Rust Generics at An Assembly Level

Date: April 25th, 2021

Rust like many programming languages today makes use of a programming construct called generics. Generics, more formally known as parametric polymorphism, is defined as a way to make a language more expressive, while still maintaining full static type-safety.

When making use of parametric polymorphism, a function or a data type can be defined in an abstract way so as to be used freely across other types that accept the abstracted type. In Rust, generics allow a user to define a "stand-in" parameter to a set of types (functions, enums, structs, struct implementations)

The abstract nature of generics lends itself to confusion as one has to mix the notion of an abstract type T with a concrete type such as a function, or struct. This diverse dance between different abstractions can lead to increased cognitive load when trying to ascertain how a program might use the generic type.

In this article we explore the following:

How generic Rust code is compiled down to assembly code
The potential performance impact of generic code

Note: This article is not an introduction to generics

Understanding Generic Abstraction

One guiding principle to remember about generics is that at a low level, a CPU can never execute something abstract (i.e something not clearly defined), and at some point, a generic definition must be converted into a concrete type ('clearly defined') so that it can be executed.

Clearly defining a type is one of the many thing Rust does well by ensuring strict enforcement of types at compile time. Meaning that at a certain point, the Rust compiler will either convert the generic type into a concrete one based on code you have supplied, or the compiler will ask you to be more specific.

========

◆ **WHAT THIS EXERCISE ASKS**:
**a.** Can you print, word for word, the part of the Rust generics article between "In this article" and "be more specific.", inclusive?
**b.** Could you continue the Rust generics article from the point where it stops?

◆ **DATA EXTRACT**:
========

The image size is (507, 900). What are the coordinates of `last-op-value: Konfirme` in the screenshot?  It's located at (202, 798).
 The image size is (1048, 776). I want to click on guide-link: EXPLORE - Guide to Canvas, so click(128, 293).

========

◆ **WRITTEN RESPONSES**:
**a.**
In this article we explore the following:

How generic Rust code is compiled down to assembly code
The potential performance impact of generic code

Note: This article is not an introduction to generics

Understanding Generic Abstraction

One guiding principle to remember about generics is that at a low level, a CPU can never execute something abstract (i.e something not clearly defined), and at some point, a generic definition must be converted into a concrete type ('clearly defined') so that it can be executed.

Clearly defining a type is one of the many thing Rust does well by ensuring strict enforcement of types at compile time. Meaning that at a certain point, the Rust compiler will either convert the generic type into a concrete one based on code you have supplied, or the compiler will ask you to be more specific.

**b.**
Generics and Assembly

///CS1: A simple non-generic Rust function

fn main() {
    #[no_mangle]
    fn non_generic_fn(b: i64) -> i64 {
        b
    }

    let _ans = non_generic_fn(1234_i64);
}

In the snippet above, we create a function non_generic_fn that takes in an argument b of type i64 and returns the same variable b as an i64. This function acts as a simple "pass-through" function. We collect the result and store it in a variable _ans. We add the #[no_mangle] outer attribute to the function to ensure our function names remain intact and are not modified or decorated by the compiler. This is mostly for convenience when analyzing the resulting assembly.

x86_64 Assembly: Regular Code

The snippet shown in CS1 isn't much but it will serve as a starting point as we investigate later what happens when we introduce generics.

Let's first generate the assembly.

# CS2: We build the binary and run an objdump which takes the binary we built, demangles it to obtain the x86_64 assembly code
# and finally passes the assembly into a new file called `non_generics.o`.
# We also specify we want to use the AT&T x64_86 assembly syntax.

$cargo build;
$objdump --x86-asm-syntax=att --demangle -d ../target/debug/<your-crate-name> > ./src/non_generics.o

Let's open up the src/non_generics.o object file and inspect it. The file can be quite long as there are additional instructions the compiler adds to the file to ensure the binary gets loaded correctly. Depending on your operating system you may see a varying amount of instructions.

We should look for two procedures,

The Rust entry point (main function)
The non_generic_fn

The main function should have a pattern <your-crate-name>:main::<some-random-string>. In my case it is called generics::main::<some_random_chars>.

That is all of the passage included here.